List every line of the material below that contains the word "next". Case counts, so copy only the lines where it appears with the same capitalization.
------------------------------
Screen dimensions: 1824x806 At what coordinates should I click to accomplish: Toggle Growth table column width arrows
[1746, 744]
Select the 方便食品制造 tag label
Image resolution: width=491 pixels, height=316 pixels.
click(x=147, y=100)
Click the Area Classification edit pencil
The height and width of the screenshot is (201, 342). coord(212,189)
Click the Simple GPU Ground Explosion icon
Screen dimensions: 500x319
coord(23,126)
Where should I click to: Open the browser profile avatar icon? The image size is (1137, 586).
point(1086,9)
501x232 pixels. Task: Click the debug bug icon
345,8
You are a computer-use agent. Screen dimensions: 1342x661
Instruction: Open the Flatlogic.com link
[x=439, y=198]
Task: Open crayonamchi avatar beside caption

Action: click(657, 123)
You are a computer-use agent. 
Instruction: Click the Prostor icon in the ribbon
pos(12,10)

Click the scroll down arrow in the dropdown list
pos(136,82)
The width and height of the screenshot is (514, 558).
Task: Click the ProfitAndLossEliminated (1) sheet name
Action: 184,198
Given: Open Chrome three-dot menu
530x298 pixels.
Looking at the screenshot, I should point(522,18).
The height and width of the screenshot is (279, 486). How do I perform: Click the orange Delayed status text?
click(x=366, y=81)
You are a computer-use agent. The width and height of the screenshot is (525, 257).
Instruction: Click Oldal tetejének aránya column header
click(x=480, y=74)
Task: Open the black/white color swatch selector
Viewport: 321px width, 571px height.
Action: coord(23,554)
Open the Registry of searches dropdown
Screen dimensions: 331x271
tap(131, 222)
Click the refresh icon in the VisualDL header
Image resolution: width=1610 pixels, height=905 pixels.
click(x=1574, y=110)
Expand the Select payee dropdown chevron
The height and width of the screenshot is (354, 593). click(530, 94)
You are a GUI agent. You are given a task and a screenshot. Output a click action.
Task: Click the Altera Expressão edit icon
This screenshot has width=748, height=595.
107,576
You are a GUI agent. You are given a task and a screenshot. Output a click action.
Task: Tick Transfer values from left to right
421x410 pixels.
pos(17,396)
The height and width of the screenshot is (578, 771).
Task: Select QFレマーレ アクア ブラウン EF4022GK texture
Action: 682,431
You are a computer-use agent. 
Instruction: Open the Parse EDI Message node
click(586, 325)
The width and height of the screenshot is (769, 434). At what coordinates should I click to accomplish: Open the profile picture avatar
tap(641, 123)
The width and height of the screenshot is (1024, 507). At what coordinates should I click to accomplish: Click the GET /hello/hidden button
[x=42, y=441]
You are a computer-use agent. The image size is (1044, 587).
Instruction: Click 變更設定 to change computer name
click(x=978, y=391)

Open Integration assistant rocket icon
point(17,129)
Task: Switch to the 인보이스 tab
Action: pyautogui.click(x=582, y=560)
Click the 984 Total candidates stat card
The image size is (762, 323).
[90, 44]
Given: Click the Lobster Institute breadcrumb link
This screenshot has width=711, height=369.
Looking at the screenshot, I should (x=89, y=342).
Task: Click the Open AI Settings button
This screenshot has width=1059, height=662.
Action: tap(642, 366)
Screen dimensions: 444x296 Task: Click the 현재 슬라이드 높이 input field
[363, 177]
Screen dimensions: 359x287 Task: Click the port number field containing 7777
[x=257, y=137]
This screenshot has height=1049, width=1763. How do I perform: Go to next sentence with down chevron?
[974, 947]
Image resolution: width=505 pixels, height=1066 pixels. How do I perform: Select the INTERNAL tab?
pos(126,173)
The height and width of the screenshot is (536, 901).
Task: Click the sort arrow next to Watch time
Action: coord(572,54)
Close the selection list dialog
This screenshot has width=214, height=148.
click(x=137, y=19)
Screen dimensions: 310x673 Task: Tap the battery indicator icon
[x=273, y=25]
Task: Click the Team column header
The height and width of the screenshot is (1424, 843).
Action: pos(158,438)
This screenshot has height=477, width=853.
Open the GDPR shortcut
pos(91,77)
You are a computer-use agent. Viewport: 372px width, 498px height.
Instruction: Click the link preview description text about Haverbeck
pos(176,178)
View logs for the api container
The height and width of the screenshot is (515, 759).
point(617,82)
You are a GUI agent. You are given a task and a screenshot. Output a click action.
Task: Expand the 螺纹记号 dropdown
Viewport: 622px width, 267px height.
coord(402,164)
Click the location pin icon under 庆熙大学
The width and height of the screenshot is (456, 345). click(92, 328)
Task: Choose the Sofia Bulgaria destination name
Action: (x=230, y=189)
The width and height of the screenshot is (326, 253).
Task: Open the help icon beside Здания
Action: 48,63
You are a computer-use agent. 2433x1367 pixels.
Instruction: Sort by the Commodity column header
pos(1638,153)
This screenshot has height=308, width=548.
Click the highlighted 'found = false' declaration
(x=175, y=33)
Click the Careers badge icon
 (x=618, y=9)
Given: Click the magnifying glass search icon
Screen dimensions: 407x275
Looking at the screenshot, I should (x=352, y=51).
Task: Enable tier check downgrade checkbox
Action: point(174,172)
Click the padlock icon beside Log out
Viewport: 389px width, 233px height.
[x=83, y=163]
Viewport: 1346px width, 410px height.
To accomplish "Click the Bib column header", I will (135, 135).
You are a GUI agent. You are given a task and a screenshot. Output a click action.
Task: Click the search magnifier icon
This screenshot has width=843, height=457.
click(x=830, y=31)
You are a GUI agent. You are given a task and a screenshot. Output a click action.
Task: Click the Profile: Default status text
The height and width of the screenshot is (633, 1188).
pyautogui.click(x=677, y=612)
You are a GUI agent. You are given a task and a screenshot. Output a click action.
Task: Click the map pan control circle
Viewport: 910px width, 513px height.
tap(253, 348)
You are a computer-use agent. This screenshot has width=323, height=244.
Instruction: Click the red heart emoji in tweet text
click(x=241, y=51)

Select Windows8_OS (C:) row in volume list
------------------------------
= THE REPLY =
This screenshot has height=1049, width=1763. How do I perform: Go to next sentence with down chevron?
Task: Click the sort arrow next to Watch time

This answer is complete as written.